Write a script called plot_high_mean_patients that reads in the file inflammation-01.csv and compares the patients mean inflammation to the global mean. If their mean inflammation is greater than the global inflammation, use the function patient_vs_mean to save a plot of their inflammation to disk for later analysis. Use both for loops and conditional statements to do this.

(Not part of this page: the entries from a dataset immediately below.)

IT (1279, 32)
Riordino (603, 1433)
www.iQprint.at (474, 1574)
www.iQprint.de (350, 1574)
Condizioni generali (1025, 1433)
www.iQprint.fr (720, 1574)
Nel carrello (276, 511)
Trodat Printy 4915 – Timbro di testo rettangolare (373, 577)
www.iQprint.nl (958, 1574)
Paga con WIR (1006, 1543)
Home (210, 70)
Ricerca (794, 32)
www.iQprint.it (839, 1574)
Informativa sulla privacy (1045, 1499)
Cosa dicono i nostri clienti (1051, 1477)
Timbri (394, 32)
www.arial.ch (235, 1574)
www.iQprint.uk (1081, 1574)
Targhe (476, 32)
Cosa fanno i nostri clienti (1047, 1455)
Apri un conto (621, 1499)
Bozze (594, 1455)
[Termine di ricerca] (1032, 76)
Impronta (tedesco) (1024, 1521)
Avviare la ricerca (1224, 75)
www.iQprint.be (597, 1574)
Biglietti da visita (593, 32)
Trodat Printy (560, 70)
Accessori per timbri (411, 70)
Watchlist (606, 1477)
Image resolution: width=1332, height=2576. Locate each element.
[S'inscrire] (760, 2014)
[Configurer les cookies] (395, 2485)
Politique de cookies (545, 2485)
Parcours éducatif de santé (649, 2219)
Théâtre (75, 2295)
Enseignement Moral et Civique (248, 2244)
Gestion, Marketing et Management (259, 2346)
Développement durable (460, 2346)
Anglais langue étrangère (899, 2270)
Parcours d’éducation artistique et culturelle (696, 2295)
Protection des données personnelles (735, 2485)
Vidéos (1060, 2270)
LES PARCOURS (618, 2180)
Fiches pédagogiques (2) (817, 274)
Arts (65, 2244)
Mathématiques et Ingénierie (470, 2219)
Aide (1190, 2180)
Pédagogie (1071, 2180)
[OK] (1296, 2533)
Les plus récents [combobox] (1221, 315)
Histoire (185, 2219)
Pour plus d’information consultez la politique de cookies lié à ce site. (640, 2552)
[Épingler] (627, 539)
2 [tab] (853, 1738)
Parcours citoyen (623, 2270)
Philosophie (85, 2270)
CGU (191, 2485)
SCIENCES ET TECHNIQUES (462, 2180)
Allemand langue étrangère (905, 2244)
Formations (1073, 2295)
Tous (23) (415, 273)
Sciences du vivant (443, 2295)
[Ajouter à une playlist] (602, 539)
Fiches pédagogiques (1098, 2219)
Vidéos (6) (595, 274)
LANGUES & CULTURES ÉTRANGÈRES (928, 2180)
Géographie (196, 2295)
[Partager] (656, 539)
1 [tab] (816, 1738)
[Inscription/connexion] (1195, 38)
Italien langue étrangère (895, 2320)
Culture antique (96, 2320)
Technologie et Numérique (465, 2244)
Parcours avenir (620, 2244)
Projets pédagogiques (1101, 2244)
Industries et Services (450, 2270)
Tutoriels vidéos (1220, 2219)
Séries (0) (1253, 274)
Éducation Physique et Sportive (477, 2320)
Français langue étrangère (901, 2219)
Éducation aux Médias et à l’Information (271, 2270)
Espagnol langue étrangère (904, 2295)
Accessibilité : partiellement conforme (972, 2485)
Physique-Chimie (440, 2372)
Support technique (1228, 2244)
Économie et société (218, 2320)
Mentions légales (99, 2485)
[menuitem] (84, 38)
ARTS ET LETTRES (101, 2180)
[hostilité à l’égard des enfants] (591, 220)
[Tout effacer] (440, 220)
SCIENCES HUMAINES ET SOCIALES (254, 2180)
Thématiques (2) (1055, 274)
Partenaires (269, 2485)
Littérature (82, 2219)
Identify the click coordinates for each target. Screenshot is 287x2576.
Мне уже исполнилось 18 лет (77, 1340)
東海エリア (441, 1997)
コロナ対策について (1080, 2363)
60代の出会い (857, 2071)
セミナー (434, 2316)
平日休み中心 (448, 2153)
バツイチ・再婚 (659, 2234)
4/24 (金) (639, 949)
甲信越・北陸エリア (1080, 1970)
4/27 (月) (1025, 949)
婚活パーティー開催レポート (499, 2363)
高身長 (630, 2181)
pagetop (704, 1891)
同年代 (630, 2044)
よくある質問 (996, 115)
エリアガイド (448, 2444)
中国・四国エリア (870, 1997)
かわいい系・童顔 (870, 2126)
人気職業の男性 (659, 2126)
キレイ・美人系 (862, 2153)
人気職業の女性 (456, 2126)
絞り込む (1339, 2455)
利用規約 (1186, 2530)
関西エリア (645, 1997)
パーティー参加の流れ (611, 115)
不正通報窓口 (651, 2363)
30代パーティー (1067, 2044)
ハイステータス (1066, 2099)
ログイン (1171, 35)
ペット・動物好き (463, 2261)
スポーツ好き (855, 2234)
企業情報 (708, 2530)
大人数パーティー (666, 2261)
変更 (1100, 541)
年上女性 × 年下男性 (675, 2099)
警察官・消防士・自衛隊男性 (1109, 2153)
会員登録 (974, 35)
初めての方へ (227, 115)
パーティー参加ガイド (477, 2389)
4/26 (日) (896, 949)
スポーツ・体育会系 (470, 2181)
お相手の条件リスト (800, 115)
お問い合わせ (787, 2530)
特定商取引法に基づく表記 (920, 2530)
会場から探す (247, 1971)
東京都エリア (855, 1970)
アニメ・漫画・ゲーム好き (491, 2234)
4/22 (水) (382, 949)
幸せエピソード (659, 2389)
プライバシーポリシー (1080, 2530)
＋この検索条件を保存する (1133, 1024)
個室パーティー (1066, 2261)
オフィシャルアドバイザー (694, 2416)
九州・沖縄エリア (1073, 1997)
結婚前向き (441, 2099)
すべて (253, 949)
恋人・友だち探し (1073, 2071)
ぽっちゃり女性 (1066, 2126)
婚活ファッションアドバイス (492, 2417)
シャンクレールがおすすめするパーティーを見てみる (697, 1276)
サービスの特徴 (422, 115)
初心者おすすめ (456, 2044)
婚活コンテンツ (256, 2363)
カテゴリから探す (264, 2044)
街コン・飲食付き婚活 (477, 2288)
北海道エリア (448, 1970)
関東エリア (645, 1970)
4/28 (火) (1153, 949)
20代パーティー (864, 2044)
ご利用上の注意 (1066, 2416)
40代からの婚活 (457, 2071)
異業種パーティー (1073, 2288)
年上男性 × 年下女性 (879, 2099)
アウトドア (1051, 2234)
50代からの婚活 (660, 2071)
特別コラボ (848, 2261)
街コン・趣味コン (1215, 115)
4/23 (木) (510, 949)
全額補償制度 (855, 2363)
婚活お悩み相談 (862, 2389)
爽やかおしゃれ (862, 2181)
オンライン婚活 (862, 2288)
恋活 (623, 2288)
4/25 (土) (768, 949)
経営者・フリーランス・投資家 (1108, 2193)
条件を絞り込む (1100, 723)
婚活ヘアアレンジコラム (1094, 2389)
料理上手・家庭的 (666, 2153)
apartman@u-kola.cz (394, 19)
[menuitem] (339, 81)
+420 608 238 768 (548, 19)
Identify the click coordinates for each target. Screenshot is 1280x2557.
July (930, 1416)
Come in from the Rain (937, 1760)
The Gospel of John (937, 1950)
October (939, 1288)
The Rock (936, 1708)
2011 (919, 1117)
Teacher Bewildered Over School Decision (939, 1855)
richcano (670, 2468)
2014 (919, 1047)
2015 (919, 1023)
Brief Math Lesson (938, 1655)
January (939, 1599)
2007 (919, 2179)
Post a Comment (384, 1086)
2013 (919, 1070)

Using what you’ve learned about dealing with multiple files, turn this script into a function that takes the filename of a data file as input and run it on all of the inflammation data files.

MATLAB

% PLOT_HIGH_MEAN_PATIENTS   Saves plots of patients with mean inflammation higher than the global mean inflammation.

patient_data = readmatrix('data/base/inflammation-01.csv');

per_day_mean = mean(patient_data);
global_mean =  mean(patient_data(:));

number_of_patients = size(patient_data,1);

for patient_id = 1:number_of_patients

    patient_mean = mean(patient_data(patient_id,:));

    if(patient_mean > global_mean)
        patient_reference = "Patient " + string(patient_id)
        patient_vs_mean(per_day_mean, patient_data(patient_id,:), patient_reference)
    end

end

Key Points

  • Use for to create a loop that repeats one or more operations.